“Paesaggio e suolo agricolo La preoccupazione di Assemblea Popolare”

Comunicato stampa.

Merita di essere raccolto l’allarme lanciato dal Comitato per Campiglia per salvare il suolo agricolo e il paesaggio dall’aggressione del fotovoltaico selvaggio, lasciato nelle mani di imprenditori esterni che prendono per la gola i nostri agricoltori, già colpiti dalle difficoltà del settore agricolo e da politiche poco attente ai loro bisogni.

Le istituzioni, ma anche le associazioni di categoria e le forze politiche e sociali devono intervenire per difendere l’agricoltura e il paesaggio, che sono due risorse fondamentali per il presente e per il futuro dell’area della Val di Cornia. Non si tratta solo di ambiente, ma anche di economia: nei campi fertili deve essere incoraggiata la coltivazione di cereali, ortaggi, foraggi, olivi e viti che sono alla base dell’agricoltura e del turismo.

Anche nel territorio di Suvereto sono in ballo progetti privati per grandi impianti di pannelli che andrebbero ad occupare decine e decine di ettari nella pianura, laddove il suolo è più fertile, irriguo e adatto a coltivazioni di qualità.

Ma gli ettari compromessi dalla speculazione energetica salirebbero a centinaia se si realizzassero anche analoghi progetti nei comuni limitrofi di Campiglia e Piombino, verso la Vivalda, Casalappi, Casalpiano e altre località. Distese enormi di pannelli a danno dell’agricoltura e del paesaggio che comprometterebbero la fertilità dei terreni, con un danno paesaggistico che si ripercuoterebbe negativamente anche sugli agriturismi e su tutte quelle attività che hanno reso le nostre campagne interessanti per il turismo, la viticoltura e l’olivicoltura.

La Val di Cornia non sarebbe più la terra del bel paesaggio e dei prodotti di qualità, diventerebbe un territorio ferito e indebolito anche nelle sue potenzialità di marketing.
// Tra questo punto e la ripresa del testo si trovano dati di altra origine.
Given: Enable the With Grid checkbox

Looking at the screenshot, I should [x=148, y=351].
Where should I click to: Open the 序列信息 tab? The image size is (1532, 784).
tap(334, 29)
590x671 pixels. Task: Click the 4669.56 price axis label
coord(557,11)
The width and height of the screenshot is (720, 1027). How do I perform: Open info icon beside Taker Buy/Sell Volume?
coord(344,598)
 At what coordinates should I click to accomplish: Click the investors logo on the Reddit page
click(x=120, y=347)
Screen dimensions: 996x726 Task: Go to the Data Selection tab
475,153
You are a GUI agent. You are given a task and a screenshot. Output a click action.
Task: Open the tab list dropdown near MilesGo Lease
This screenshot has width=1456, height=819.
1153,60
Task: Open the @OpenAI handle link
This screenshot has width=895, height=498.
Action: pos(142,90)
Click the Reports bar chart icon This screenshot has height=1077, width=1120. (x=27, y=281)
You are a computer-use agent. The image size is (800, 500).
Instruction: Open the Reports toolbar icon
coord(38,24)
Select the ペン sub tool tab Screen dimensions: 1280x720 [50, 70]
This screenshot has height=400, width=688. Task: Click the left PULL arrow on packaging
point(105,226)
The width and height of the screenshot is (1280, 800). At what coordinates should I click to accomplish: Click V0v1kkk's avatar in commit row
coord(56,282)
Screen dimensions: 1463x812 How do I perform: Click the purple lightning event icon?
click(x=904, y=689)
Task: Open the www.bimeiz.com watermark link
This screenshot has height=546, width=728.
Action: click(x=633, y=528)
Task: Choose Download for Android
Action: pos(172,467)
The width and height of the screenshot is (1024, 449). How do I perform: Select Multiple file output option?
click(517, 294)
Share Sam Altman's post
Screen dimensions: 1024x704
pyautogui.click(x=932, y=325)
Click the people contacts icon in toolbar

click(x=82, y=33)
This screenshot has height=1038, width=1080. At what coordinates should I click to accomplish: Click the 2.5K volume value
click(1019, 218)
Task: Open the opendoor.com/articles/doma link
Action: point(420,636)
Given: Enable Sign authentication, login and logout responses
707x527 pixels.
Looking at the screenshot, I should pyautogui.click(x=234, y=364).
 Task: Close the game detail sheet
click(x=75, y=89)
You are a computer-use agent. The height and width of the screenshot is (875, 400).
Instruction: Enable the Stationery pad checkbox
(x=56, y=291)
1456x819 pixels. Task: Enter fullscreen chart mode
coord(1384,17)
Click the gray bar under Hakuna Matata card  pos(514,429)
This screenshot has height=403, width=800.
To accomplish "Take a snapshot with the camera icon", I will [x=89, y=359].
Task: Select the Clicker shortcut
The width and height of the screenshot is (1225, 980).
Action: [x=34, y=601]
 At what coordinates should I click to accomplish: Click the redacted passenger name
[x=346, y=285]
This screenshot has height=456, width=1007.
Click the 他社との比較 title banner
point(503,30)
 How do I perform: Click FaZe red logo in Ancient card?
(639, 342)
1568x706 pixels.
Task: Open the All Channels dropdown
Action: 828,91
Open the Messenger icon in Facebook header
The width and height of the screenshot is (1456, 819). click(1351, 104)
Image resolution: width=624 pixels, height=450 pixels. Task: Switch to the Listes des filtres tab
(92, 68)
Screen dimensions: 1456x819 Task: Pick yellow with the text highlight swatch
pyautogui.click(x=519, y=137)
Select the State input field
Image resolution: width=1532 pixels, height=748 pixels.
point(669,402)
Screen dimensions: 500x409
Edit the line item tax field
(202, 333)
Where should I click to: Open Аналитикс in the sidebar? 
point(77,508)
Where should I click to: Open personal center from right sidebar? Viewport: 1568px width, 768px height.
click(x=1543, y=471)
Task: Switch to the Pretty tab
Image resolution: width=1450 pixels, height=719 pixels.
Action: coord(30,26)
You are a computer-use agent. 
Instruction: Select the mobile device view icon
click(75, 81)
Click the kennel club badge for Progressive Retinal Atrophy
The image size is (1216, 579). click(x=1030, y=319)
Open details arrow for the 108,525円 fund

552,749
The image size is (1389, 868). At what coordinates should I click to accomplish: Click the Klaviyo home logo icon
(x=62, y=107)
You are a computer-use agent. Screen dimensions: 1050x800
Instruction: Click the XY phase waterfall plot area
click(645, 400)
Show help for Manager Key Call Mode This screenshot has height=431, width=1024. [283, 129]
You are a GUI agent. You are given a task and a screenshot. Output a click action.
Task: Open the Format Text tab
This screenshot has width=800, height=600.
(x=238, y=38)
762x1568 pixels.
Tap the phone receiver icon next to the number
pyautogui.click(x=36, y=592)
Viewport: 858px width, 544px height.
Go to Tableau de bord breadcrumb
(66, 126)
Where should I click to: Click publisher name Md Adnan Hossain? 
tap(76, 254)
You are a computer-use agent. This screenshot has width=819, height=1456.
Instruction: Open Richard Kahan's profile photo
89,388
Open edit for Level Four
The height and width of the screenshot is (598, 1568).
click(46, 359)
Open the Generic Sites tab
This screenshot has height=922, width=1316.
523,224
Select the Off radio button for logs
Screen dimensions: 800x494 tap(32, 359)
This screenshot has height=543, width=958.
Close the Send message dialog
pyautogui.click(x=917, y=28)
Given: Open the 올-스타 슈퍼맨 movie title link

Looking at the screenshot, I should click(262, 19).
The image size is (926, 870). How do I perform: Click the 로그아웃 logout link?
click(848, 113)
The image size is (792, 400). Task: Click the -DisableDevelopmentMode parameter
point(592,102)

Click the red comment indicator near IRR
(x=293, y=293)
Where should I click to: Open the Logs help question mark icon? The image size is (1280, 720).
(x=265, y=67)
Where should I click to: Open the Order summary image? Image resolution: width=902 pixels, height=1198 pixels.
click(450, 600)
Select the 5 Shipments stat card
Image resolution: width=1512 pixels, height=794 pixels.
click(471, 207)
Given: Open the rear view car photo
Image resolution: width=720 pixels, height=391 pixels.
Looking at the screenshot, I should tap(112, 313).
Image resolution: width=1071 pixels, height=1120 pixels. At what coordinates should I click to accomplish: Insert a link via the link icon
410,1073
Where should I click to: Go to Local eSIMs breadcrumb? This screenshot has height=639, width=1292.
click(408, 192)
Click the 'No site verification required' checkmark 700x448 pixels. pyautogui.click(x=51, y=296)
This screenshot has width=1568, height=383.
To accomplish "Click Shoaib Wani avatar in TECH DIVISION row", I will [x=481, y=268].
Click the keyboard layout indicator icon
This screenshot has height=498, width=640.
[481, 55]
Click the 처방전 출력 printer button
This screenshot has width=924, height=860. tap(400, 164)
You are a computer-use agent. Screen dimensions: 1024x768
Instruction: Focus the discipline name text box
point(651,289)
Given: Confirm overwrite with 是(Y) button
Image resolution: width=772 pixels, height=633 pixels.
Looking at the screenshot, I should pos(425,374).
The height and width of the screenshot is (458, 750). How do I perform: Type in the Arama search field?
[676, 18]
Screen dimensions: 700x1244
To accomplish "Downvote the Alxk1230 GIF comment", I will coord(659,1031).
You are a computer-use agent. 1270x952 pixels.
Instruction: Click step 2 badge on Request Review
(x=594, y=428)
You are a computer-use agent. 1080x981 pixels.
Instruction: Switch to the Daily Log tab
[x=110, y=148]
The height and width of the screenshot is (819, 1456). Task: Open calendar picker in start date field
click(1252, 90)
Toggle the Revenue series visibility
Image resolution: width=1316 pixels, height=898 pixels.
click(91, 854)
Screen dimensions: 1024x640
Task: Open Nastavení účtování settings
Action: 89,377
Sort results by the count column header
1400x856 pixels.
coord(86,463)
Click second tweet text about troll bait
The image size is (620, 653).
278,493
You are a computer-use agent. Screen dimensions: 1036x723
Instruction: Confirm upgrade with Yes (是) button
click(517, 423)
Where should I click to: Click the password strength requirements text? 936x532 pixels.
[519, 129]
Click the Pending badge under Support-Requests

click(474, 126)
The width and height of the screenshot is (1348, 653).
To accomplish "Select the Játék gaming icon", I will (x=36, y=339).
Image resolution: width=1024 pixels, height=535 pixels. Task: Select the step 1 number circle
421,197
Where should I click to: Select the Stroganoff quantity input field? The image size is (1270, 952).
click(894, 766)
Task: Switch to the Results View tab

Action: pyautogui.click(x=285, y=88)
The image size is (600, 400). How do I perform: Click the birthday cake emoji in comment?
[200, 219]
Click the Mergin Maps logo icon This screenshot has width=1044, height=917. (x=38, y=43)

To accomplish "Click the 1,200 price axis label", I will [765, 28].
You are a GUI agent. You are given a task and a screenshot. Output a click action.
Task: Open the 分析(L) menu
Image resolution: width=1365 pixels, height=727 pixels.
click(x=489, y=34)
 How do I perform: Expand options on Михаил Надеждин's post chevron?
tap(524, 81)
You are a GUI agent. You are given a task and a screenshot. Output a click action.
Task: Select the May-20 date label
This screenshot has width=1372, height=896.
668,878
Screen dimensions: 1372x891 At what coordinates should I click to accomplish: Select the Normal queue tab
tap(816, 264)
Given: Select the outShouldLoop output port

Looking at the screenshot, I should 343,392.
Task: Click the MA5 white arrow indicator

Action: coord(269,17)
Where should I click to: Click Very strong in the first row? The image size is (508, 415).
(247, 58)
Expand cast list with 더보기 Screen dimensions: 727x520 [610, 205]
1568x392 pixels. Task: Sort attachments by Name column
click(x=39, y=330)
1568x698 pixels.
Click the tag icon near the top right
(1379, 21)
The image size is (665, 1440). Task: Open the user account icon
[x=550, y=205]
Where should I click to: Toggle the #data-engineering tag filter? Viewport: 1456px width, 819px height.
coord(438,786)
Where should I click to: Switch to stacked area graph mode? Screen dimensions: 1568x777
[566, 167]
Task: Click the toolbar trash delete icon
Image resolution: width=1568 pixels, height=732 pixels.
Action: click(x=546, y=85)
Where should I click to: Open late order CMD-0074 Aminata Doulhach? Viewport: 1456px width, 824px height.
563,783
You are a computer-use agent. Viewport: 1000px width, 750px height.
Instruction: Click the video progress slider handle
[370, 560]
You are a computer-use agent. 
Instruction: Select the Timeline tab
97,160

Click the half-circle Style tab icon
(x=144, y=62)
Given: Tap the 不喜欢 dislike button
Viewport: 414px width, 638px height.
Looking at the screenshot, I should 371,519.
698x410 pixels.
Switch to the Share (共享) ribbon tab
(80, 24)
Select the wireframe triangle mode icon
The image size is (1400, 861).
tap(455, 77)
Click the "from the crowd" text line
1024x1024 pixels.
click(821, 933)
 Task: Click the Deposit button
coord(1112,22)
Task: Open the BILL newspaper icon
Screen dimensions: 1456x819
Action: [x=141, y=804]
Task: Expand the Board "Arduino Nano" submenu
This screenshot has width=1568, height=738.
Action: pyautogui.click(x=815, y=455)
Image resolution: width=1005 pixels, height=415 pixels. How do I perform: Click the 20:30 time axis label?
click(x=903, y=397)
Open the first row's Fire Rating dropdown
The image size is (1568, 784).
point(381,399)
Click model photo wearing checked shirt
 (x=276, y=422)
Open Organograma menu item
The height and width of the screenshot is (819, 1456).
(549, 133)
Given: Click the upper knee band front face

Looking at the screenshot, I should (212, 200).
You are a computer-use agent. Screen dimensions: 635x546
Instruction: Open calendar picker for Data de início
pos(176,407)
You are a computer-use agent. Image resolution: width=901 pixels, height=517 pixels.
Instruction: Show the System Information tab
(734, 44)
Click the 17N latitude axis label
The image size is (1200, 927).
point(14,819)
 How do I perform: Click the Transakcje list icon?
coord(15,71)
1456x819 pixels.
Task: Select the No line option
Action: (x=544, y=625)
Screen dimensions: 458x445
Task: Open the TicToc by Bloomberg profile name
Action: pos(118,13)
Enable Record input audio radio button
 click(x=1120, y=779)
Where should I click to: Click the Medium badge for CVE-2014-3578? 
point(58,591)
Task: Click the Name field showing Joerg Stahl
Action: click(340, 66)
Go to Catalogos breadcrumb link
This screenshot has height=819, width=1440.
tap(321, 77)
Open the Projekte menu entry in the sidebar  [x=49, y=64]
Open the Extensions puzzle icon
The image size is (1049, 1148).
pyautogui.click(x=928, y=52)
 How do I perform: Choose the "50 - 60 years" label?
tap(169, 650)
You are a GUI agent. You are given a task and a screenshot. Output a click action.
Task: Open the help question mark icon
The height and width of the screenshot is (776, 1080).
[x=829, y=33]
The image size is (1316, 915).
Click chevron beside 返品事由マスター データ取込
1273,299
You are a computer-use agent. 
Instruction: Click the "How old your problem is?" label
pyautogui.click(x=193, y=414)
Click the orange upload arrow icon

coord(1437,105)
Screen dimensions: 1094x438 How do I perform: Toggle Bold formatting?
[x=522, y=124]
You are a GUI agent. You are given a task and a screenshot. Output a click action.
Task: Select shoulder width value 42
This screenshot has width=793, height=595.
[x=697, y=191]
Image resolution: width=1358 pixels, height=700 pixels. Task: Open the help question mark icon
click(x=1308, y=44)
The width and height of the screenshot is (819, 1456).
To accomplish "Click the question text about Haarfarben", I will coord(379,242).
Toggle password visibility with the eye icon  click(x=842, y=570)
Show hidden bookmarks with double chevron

Sarebbero così vanificati gli sforzi già fatti in direzione di uno sviluppo locale sostenibile.

La questione energetica, determinata a livello generale da uno sviluppo sbagliato, non può essere pagata dall’agricoltura, ma va affrontata diversamente, con il solare diffuso posto su capannoni, manufatti e superfici già cementificate, con le comunità energetiche (su cui anche il Comune di Suvereto si sta muovendo), con il superamento dei grandi impianti e una effettiva politica pubblica di pianificazione della produzione e di riduzione dei consumi.

Invece siamo in presenza di una schizofrenia e di un doppio danno per la Val di Cornia: da un lato si insiste sul fossile con il rigassificatore a Piombino, dall’altro si insidia il territorio rurale con gli impianti industriali di pannelli solari.